Thread: Partitioning wiki page

Partitioning wiki page

From
Emmanuel Cecchet
Date:
Hi all,

I have put a first draft of the wiki page dedicated to the table 
partitioning development at 
http://wiki.postgresql.org/wiki/Table_partitioning

The page is still incomplete and need much more work but it should be a 
good starting point for discussions and a way to move forward.

Thanks,
Emmanuel

-- 
Emmanuel Cecchet
Aster Data Systems
Web: http://www.asterdata.com



Re: Partitioning wiki page

From
David Fetter
Date:
On Tue, Dec 16, 2008 at 09:48:35PM -0500, Emmanuel Cecchet wrote:
> Hi all,
>
> I have put a first draft of the wiki page dedicated to the table
> partitioning development at
> http://wiki.postgresql.org/wiki/Table_partitioning
>
> The page is still incomplete and need much more work but it should
> be a  good starting point for discussions and a way to move forward.

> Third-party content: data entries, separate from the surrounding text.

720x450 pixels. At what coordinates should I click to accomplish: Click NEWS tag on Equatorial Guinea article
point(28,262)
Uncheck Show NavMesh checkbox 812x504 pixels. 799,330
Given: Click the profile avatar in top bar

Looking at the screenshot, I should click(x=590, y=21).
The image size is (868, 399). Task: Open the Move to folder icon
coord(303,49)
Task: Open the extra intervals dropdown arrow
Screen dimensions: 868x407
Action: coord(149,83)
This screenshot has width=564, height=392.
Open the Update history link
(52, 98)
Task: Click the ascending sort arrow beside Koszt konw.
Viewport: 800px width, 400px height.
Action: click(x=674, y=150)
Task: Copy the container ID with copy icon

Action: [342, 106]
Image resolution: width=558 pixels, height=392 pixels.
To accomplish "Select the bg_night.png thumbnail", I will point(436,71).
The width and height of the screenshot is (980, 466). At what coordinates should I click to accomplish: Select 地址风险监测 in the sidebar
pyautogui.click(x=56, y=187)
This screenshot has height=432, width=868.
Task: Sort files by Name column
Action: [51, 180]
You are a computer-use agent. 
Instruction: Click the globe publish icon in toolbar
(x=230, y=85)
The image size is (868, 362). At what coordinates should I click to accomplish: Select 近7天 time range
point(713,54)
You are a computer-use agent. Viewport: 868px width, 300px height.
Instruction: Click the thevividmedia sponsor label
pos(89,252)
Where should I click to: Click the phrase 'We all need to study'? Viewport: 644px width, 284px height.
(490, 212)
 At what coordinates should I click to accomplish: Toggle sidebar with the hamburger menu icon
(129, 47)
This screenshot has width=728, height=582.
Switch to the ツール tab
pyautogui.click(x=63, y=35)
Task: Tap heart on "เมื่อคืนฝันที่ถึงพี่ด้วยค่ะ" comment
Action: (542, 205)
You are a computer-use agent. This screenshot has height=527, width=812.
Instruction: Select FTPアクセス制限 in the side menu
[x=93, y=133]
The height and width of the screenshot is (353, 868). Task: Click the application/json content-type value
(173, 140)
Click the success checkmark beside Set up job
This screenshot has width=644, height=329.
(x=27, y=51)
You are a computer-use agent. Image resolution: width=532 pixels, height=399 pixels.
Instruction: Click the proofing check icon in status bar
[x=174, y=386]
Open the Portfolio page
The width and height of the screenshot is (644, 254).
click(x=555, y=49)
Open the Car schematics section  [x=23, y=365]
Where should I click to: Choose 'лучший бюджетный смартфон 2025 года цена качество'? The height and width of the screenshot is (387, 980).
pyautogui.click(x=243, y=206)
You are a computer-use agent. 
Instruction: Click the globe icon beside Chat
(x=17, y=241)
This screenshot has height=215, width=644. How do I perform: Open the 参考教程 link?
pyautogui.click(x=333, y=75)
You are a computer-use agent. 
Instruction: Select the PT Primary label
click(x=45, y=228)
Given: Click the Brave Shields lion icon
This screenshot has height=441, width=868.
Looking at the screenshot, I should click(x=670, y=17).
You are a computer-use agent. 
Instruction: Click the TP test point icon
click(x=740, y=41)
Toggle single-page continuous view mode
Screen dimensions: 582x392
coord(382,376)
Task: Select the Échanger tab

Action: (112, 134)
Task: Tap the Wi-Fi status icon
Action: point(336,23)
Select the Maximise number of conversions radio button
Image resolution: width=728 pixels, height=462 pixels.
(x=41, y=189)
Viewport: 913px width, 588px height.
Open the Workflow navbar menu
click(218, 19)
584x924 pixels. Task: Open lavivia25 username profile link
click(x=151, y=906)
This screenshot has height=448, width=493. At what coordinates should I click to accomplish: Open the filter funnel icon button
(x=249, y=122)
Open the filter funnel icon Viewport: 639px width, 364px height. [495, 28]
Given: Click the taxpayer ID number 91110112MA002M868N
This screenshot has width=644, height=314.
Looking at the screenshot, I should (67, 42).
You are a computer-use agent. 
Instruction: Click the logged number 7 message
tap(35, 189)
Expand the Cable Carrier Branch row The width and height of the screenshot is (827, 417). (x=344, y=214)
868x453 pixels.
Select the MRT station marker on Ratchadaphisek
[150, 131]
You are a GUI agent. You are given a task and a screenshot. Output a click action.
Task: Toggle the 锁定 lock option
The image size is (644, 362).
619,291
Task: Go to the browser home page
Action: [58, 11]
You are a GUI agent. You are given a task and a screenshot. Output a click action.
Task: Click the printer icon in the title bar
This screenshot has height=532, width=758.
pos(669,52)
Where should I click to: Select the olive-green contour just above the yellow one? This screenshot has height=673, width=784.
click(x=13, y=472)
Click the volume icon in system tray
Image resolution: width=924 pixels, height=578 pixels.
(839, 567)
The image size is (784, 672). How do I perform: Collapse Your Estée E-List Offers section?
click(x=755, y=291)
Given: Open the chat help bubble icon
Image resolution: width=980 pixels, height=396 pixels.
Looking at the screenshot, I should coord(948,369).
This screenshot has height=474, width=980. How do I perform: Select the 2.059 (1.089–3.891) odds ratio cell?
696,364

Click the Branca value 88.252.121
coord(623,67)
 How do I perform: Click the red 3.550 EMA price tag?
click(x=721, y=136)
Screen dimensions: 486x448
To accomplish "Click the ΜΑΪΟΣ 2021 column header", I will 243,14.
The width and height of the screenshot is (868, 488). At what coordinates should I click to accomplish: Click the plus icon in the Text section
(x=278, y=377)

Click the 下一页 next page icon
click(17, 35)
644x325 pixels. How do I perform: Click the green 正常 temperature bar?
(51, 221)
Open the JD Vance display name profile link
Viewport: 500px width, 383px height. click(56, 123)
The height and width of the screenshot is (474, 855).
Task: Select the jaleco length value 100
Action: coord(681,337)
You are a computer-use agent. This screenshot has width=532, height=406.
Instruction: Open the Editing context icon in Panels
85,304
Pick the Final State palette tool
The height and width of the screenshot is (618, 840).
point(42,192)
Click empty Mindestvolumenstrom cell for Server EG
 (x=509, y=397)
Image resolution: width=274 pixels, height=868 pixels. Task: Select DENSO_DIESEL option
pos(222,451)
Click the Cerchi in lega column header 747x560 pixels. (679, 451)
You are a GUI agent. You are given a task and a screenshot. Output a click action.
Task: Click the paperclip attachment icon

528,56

Any word on moving partitions off-line and back on?  This is a very
common use case, so if it's not supported, it'd be good to document
that this is so :)

Cheers,
David.
-- 
David Fetter <david@fetter.org> http://fetter.org/
Phone: +1 415 235 3778  AIM: dfetter666  Yahoo!: dfetter
Skype: davidfetter      XMPP: david.fetter@gmail.com

Remember to vote!
Consider donating to Postgres: http://www.postgresql.org/about/donate


Re: Partitioning wiki page

From
Simon Riggs
Date:
On Tue, 2008-12-16 at 21:48 -0500, Emmanuel Cecchet wrote:

> I have put a first draft of the wiki page dedicated to the table 
> partitioning development at 
> http://wiki.postgresql.org/wiki/Table_partitioning
> 
> The page is still incomplete and need much more work but it should be a 
> good starting point for discussions and a way to move forward.

I'm glad you're looking to work on it. I have a few comments.

At the moment, all you've done is show examples of how Oracle does
partitioning and restate my requirements document, significant chunks
completely verbatim. If you do that I think it fair to ask for a
specific credit on that. But even so, thank you for the compliment.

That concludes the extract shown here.